Concatenating letsencrypt ssl key/cert after discourse build


(Andygmb) #1

Hi all,

I’m running haproxy infront of discourse, and haproxy needs the /shared/ssl/hostname.key & /shared/ssl/hostname.cer files to be concatenated. I can do this manually of course, but I would like to be able to add a simple cat /var/discourse/shared/ssl/hostname.key >> /var/discourse/shared/ssl/hostname.cer after the files are generated.

I attempted to add it as an exec:cmd: to the end of /var/discourse/templates/web.letsencrypt.ssl.template.yml but when I rebuilt the app I was getting git errors about unstaged changes (naturally).

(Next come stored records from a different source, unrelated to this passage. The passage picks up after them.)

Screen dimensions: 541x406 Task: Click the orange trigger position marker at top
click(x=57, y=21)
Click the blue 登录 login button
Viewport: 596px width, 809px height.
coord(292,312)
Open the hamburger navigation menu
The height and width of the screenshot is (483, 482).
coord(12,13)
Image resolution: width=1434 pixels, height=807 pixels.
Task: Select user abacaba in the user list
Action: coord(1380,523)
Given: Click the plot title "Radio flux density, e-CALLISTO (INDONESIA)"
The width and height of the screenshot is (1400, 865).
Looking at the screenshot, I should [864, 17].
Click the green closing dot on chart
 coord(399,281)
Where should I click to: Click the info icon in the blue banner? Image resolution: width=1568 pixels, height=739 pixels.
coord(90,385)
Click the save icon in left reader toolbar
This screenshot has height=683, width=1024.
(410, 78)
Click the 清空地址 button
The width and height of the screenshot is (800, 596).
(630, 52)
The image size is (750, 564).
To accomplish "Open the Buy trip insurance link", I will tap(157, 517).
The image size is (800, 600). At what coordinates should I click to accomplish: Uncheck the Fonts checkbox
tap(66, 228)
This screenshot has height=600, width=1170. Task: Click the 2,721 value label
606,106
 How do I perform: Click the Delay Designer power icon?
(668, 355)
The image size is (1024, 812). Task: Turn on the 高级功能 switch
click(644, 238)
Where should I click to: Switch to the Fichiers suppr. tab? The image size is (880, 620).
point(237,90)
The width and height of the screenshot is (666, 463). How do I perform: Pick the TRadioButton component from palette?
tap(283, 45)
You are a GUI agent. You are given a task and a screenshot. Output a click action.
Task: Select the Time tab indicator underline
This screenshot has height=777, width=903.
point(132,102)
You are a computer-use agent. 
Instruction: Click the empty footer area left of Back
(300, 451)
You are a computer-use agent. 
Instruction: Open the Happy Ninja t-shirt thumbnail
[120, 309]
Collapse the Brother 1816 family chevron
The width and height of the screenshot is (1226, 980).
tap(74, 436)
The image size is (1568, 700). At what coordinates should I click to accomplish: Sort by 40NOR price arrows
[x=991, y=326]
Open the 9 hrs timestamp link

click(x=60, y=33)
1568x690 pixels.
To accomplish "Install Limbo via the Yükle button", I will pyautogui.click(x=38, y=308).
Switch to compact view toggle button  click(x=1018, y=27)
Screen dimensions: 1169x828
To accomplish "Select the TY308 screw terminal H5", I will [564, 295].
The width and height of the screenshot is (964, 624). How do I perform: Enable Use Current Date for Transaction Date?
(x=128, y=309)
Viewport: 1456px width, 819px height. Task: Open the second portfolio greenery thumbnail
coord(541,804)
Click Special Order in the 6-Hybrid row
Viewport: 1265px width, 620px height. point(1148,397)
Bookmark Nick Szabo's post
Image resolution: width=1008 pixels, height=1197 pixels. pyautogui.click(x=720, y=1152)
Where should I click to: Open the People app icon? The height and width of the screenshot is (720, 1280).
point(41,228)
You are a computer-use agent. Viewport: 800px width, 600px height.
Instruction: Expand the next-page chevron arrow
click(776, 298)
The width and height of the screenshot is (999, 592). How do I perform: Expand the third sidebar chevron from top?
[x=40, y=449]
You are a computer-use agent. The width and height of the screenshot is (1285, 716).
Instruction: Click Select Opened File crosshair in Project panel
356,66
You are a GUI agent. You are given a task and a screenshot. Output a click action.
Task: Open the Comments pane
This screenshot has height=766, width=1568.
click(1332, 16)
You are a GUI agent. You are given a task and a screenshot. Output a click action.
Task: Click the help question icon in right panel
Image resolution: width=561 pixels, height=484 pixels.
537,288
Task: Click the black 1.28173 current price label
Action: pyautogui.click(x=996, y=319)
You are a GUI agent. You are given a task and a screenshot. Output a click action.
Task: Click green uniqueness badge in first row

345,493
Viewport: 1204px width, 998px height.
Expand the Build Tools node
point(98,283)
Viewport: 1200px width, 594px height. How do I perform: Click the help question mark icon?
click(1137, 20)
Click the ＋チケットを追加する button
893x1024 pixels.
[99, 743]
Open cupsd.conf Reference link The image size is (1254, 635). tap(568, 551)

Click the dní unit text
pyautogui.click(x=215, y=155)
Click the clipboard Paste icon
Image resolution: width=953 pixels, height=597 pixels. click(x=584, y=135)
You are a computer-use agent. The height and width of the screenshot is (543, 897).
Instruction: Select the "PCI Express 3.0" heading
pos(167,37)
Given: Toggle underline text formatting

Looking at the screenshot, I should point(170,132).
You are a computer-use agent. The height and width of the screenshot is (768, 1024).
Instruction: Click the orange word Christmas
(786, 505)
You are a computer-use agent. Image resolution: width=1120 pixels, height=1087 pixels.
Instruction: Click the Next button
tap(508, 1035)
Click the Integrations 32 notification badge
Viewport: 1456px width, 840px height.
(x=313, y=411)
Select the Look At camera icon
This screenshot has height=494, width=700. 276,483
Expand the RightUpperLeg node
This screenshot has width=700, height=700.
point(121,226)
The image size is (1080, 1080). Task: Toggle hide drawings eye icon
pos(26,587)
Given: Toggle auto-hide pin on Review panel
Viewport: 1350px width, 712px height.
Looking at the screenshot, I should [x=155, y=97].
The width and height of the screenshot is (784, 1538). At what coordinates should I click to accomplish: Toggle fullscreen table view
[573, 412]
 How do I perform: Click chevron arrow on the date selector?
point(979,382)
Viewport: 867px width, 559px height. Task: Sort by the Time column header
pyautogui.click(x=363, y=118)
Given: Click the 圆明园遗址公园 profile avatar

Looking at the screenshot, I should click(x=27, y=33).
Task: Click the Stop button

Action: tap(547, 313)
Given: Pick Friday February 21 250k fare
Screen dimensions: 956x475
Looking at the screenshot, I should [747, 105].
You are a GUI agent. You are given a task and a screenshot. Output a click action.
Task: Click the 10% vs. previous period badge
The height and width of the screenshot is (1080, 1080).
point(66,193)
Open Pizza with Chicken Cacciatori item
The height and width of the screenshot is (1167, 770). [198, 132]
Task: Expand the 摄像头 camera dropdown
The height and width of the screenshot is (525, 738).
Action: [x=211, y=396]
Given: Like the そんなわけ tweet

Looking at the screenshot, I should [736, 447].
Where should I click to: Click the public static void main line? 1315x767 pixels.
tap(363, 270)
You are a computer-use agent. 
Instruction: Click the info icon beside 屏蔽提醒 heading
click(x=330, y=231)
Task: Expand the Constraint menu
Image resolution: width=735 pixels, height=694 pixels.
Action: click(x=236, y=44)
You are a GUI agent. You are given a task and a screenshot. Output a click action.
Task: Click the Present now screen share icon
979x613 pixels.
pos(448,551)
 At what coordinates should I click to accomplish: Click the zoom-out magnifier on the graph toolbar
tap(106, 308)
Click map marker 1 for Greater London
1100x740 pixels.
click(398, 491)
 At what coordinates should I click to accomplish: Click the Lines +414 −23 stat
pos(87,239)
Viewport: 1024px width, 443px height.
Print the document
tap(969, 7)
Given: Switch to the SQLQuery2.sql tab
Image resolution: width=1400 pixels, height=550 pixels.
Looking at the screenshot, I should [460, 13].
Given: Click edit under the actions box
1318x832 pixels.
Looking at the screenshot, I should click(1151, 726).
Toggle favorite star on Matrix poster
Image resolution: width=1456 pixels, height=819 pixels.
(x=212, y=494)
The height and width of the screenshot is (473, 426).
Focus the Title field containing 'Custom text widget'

I’m using this discourse/docker setup GitHub - discourse/discourse_docker: A Docker image for Discourse

TL;DR I need to cat ssl.key >> ssl.cer after the letsencrypt template generates them, what is the best way to do this?


(Jay Pfaffman) #2

Is haproxy running outside the Discourse/Docker instance? If so, maybe what you want to do is cat those in /etc/rc.local on the instance that’s running haproxy? For that matter, if I understand your setup, maybe you want to is just do all the letsencrypt stuff outside of the Docker instance.


(Andygmb) #3

Thanks for the response.

Haproxy is running outside of the docker instance, it redirects people either to discourse on port 8080, or a seperate apache instance on port 8888.

maybe what you want to do is cat those in /etc/rc.local on the instance that’s running haproxy

I’m not entirely sure what you mean by this. Could you explain further?

maybe you want to is just do all the letsencrypt stuff outside of the Docker instance.

The benefit of using the letsencrypt template is that it’s all handled for me by the template - I don’t want to break that ease of use by having to set up all my own scripts for it.


(Jay Pfaffman) #4

But since you are running Haproxy outside of docker, you do have to create your own scripts if you want to use the letsencrypt stuff that is inside of docker (that’s what you’re asking for!). The good news is that you can use the lets encrypt scripts on the VM where haproxy is running and it’ll handle it automagically just like the one inside docker is doing. Check out Getting Started - Let’s Encrypt - Free SSL/TLS Certificates and How To Secure Apache with Let’s Encrypt on Ubuntu 14.04 | DigitalOcean.